Aubrey is only mildly tolerated by the other Sins. She fills the “pride” slot in their sinful banner, but otherwise, they’re not particularly fond of her. Why she chooses to stay friends with them is the real question; the status they provide is tainted by a context that — as a good, religious girl — you’d think she’d want to avoid. At any rate, when the Sins discover that her journal contains their secrets, they decide to teach her a lesson by scaring her into silence. It’s at this point that things take a sudden turn, and the Sins themselves become both suspects and victims in a series of murders that shake their small town.
The Sinners drew inspiration from teen genre classics like Jawbreakers and Scream (with a vibe and aesthetic that feels right out of The Craft) and thematically dips its carefully painted toe into the dark waters of Se7en. Though the intentions are strong, as a cohesive film, The Sinners falls short of the mark, delivering a muddled mystery without enough motivation to feel truly meaningful.

The Sinners is Canadian-made from a female filmmaker, and as a female Canadian, I was hoping to really love this one.
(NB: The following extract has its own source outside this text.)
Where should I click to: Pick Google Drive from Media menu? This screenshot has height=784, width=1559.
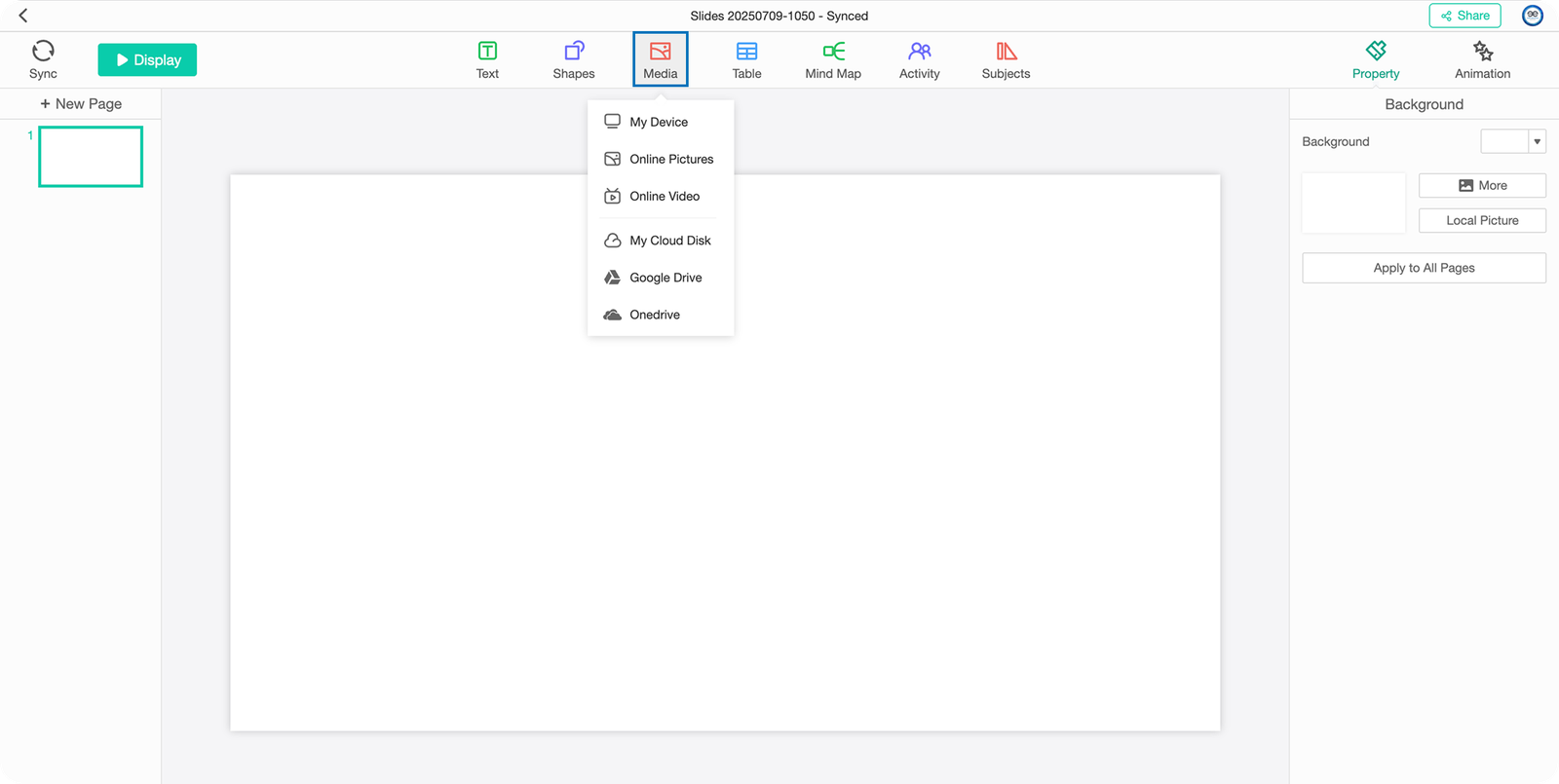coord(665,279)
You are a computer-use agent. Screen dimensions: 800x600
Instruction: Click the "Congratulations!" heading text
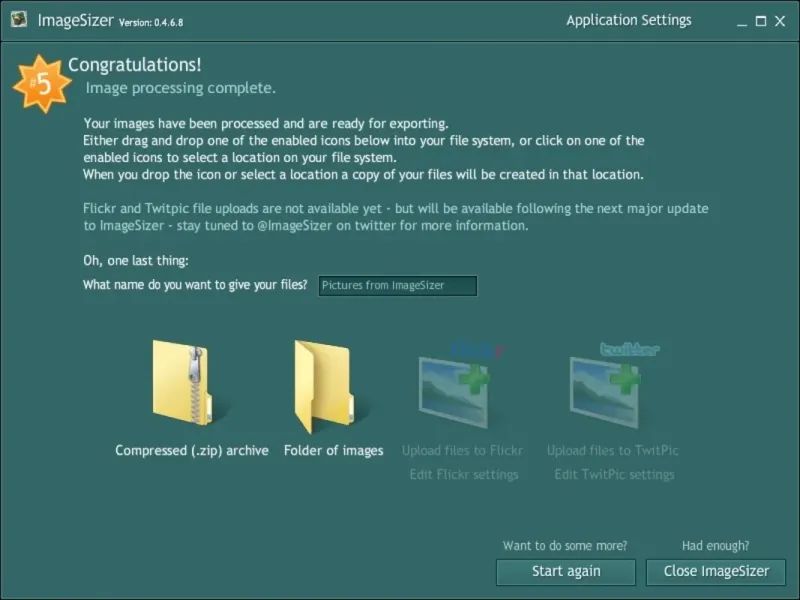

But, although the cinematography (by Stirling Bancroft) is very strong, the script (written by Courtney Paige, Erin Hazlehurst, and Madison Smith) maybe had too many cooks in the kitchen. There are plot holes, too many characters, and a disjointed flow in the latter half of the film that can feel — at times — jarring.
Perhaps my biggest qualm with The Sinners is the motivation for the major plot points. Each action seems like an overreaction, with loose lines drawn from point A to point B. There are subplots that don’t really matter and characters that are largely unnecessary. It’s an earnest effort, but it feels like perhaps there was too much ambition when it could have been pulled back to make a stronger film.
For a group of girls labeled as “The Sins”, it’s not immediately clear why. They may be “mean” girls, but they’re not that sinful. Each of their “sins” seem loosely attached as we rarely see them exhibiting these behaviours (outside of their initial introduction). Did the girls choose which sin represents them, or was that part of a complex, layered alias plan concocted by the other students? If Aubrey is part of the clique because she so well represents pride, then which came first, the friendship or the nickname? I have some questions about the nickname timeline and logistics.
At any rate, that’s not important. I had a lot of questions about The Sinners (such as, why does a Sheriff’s wife have an official police radio to keep in touch with him while on-duty? Is that a thing?), but I think the film is mostly forgivable when keeping its audience in mind. This is a film best seen by brooding teens who want a bit of titillation with their study on the dangers of cliques and community-driven repression.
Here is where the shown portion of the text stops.